Work instructions ▸
1 - In the text on Courage Work, in what year did the writer first come to this work?
2 - Revise the records from the line containing "Open the Git" down to the line containing "Looking at the screenshot, I should pos(614,217).", changing "branch" to "tag" and leaving everything else as is. Return only those lines.

Selection ▸

And the result? The magic word here is discernment. I find swirling around this work a number of other magic words as well: Clarity. Consciousness. Integrity. Authenticity. Silence. Storytelling. Solitude. Community. Paradox. And concerning these last three, my favorite and to me the most important paradox of Courage Work: that only in community can we find true solitude—but it has to be a community that values and nurtures that solitude, that welcomes and invites the soul. Most of our communities don’t do this. They need to. They must. So much depends upon it. This, I’ve found, again and again since I first came to it in 2000, is a good place to start.

We were thinking about the word SOUL this morning, and reflecting on Parker Palmer’s metaphor that the soul is like a wild animal: it’s strong, it’s mysterious, it’s resourceful, its orientation is always toward survival—but if you want to see it, you don’t run through the forest shouting. You’ve got to be quiet. You’ve got to be respectful. And in one of these moments, two deer came right up to the windows of our meeting place. They were massive and beautiful and they looked into our windows to say hey, and then they were gone.

We ask a lot of open, honest questions of ourselves and others. As of this writing, we’re only half way through the retreat, but here’s a sampling:

  • What are you listening for in your life right now?
  • What, if anything, do you need to let go of?
  • What signs of renewal do you see in your life?
  • What’s the difference between an ego story and a soul story? What’s a story from your life you can tell in two ways—as a story of ego and as a story of soul?
  • After reading from John Lewis’ Walking in the Wind: What is your experience in a societal storm among those most like you and across lines of difference?
  • What’s it like for you standing inside of a tragic gap, that distance between what is possible and what is a reality?

We reflect, in writing or in silence. We make art. We read poems together—not to study, as one would do in an English class, but to explore as what we call “a third thing”—some kind of language event (usually a poem but not always) that serves as a springboard for personal inquiry or reflection on the kinds of questions like those above. It’s a medium or a visiting voice between facilitator and community, a third thing, a tool to elicit deep inquiry from deep places. This is no place for a formalist critic, an English teacher habit that I find easy to jettison in this space.

Word and element location records ▸
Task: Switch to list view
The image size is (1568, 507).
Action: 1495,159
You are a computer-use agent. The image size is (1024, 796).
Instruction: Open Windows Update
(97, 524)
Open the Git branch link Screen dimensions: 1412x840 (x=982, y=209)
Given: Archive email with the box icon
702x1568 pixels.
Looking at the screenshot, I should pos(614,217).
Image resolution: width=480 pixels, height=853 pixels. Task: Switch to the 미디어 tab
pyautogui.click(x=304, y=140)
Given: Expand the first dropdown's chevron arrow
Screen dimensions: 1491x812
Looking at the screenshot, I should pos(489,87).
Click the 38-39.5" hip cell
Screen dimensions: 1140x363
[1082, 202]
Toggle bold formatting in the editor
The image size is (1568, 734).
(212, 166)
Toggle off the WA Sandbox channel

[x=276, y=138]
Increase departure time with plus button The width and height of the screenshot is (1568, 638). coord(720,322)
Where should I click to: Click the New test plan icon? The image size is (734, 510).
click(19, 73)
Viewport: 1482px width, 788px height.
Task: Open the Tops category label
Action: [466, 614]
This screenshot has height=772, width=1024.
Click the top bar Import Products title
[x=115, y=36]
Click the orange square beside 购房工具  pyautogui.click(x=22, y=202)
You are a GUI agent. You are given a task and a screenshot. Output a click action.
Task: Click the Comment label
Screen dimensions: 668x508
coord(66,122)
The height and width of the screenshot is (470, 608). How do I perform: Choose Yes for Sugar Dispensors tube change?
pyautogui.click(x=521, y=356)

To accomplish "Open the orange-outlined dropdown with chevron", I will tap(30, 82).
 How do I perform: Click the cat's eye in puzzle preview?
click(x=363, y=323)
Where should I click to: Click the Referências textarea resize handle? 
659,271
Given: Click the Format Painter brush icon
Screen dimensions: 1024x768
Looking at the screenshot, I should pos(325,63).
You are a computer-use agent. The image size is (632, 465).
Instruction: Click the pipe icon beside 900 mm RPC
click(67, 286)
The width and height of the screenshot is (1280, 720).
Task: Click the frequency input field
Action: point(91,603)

Solutions to the problems ▸
1 - 2000

2 -
Open the Git tag link Screen dimensions: 1412x840 (x=982, y=209)
Given: Archive email with the box icon
702x1568 pixels.
Looking at the screenshot, I should pos(614,217).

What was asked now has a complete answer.